シニア期に突入したあたりから、体に色々な症状が出てきやすくなりますので、愛猫のためにも毎年の恒例行事として、取り入れてあげるようにしましょう。
◆遺伝子検査
猫の心筋症は好発の素因があるとも言われており、猫種によっては発症する確率が上がると言われています。
遺伝子の関わりが無いとは言い切れないことからも、遺伝子検査を検討してみるのもおすすめです。
◆早期発見するために
愛猫の病気を早期発見するためにも、普段からコミュニケーションを図り、健康状態を探ることも大切ですよね。
心筋症は心拍数が増すなどの症状が出ることもあるので、健康な状態の心拍数や呼吸数などを測っておくことが予防へと繋がっていきます。

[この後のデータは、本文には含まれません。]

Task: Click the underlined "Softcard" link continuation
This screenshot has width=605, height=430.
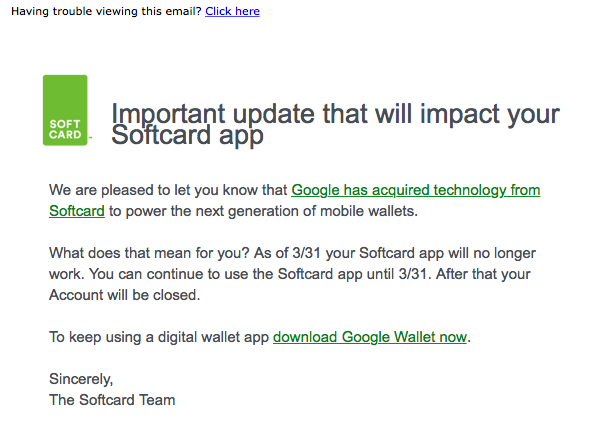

愛猫の異変に気付いてあげられるのは飼い主さんだけなので、普段から健康状態を把握しておくようにしましょう。
心筋症にかかりやすい猫の種類
心筋症は好発の素因があることからも、この病気にかかりやすい猫種が存在します。
好発品種として挙げられるのは、以下の猫種となります。
-
・アメリカンショートヘアー
・メインクーン
・ラグドール
・ペルシャ
・ヒマラヤン
・ブリティッシュショートヘアー
・スコティッシュフォールド
・バーミーズ
・アビシニアン
・シャム など
また、日本猫(雑種)もこれらの猫種が混ざっていることがあるので、心筋症を発症することがあるようです。
好発品種ではないからといって安心するのではなく、すべての猫が心筋症を発症するリスクがあることを理解しておくようにしましょう。
もしも老猫が心筋症になったら
心筋症は高齢になるほど発症率は高くなりますが、一度患ってしまうと一生付き合っていかなくてはいけない病気となります。
老猫の場合、心臓が弱るとどんどん衰弱していきますので、何もしてあげられないうちに、命が尽きてしまっても不思議ではありませんよね。
高齢では治療法も限られてしまうので、できる限り愛猫が安心して余生を過ごせるような、時間の過ごし方を提供してあげてください。
一緒に居られる貴重な時間を大切にし、精一杯不安な気持ちにさせないような努力をしてあげましょう。
まとめ
猫の心筋症は珍しい病気などではなく、どの猫にも発症のリスクがある病気です。
心臓が正常に動かなければ、猫は寿命まで生きることができませんので、いかに心臓に負担がかからないような生活を、普段から心掛けていくかが大切ですよね。
病気を患うことなく天寿を全うできれば言うことはありませんが、もし心筋症を発症したとしても、早期発見こそが鍵となりますので、愛猫の健康状態の把握は、普段から欠かさないようにしましょう。
そして一生付き合う病気だとしても、飼い主さんにできることはたくさんありますので、適切な治療を行い、猫ちゃんの不安や負担を取り除いてあげてくださいね。